● **DATA SECTION**
-------
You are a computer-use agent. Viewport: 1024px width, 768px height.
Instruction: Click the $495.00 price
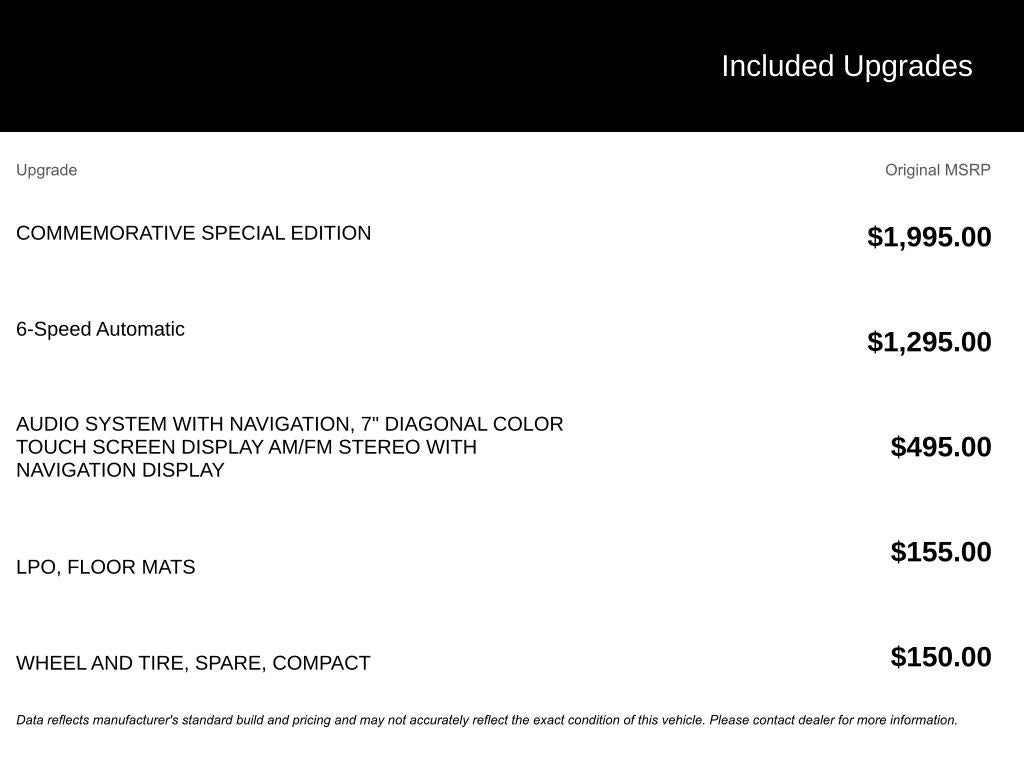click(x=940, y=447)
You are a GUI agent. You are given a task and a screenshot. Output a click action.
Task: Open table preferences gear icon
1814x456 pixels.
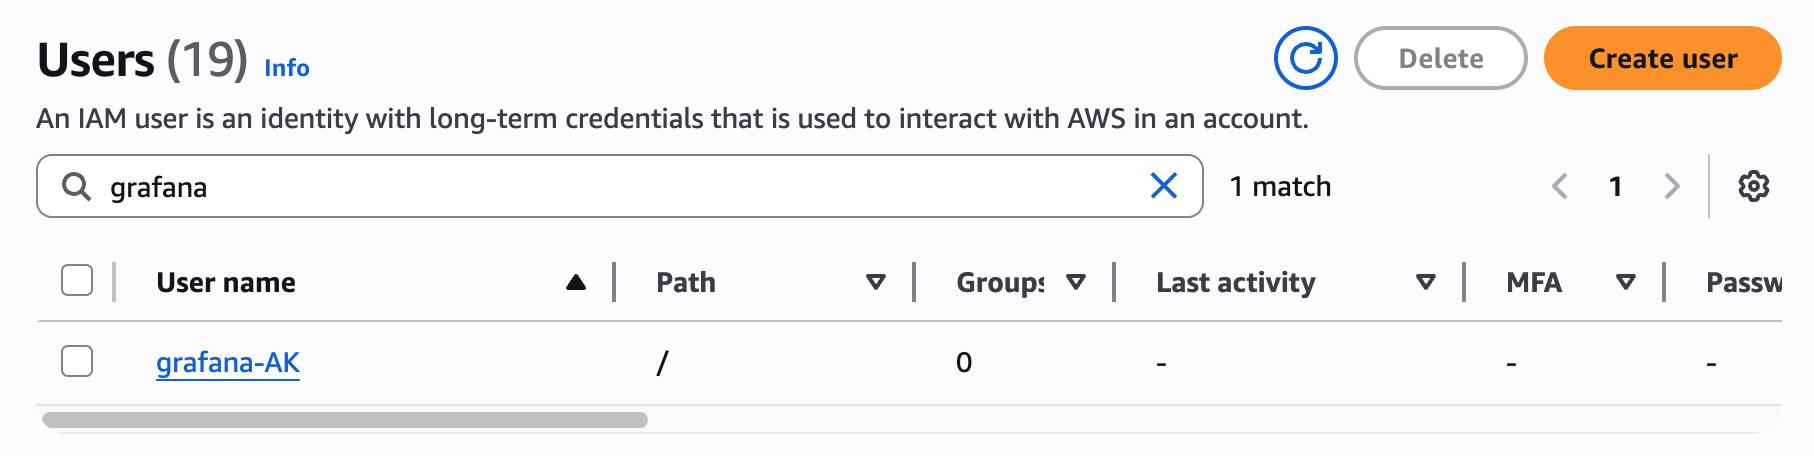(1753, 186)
-------
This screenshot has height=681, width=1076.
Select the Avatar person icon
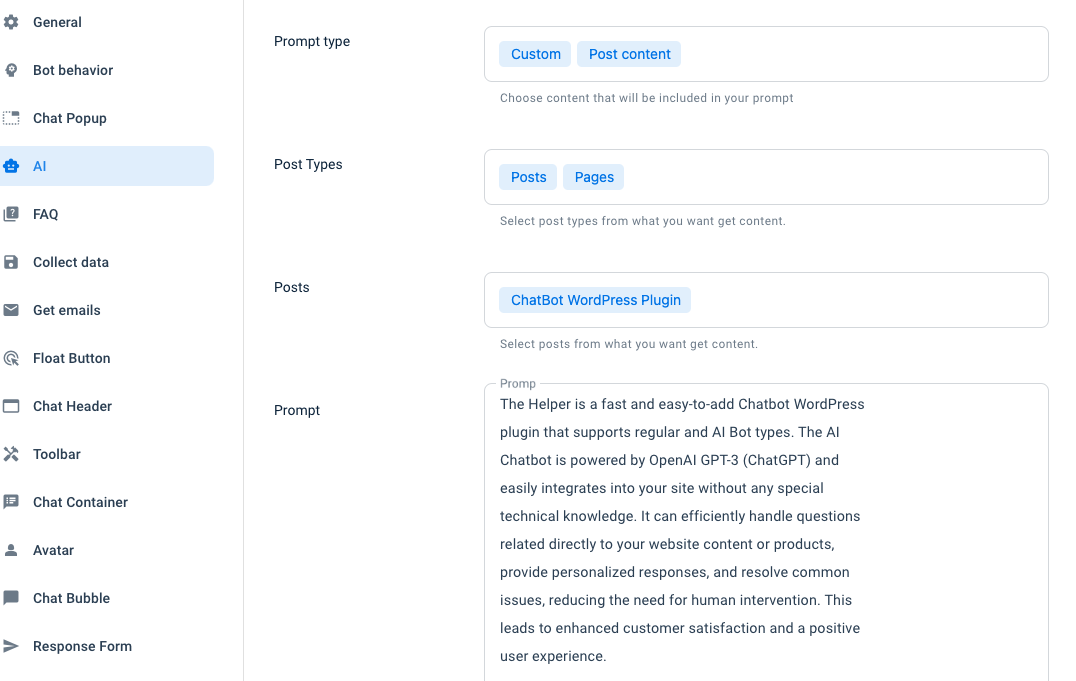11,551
-------
● **YOUR OBJECTIVE**
In how many lines of the data does the string "agent" appear? Give only the number.

● **RESPONSE FOR THIS EXERCISE**
2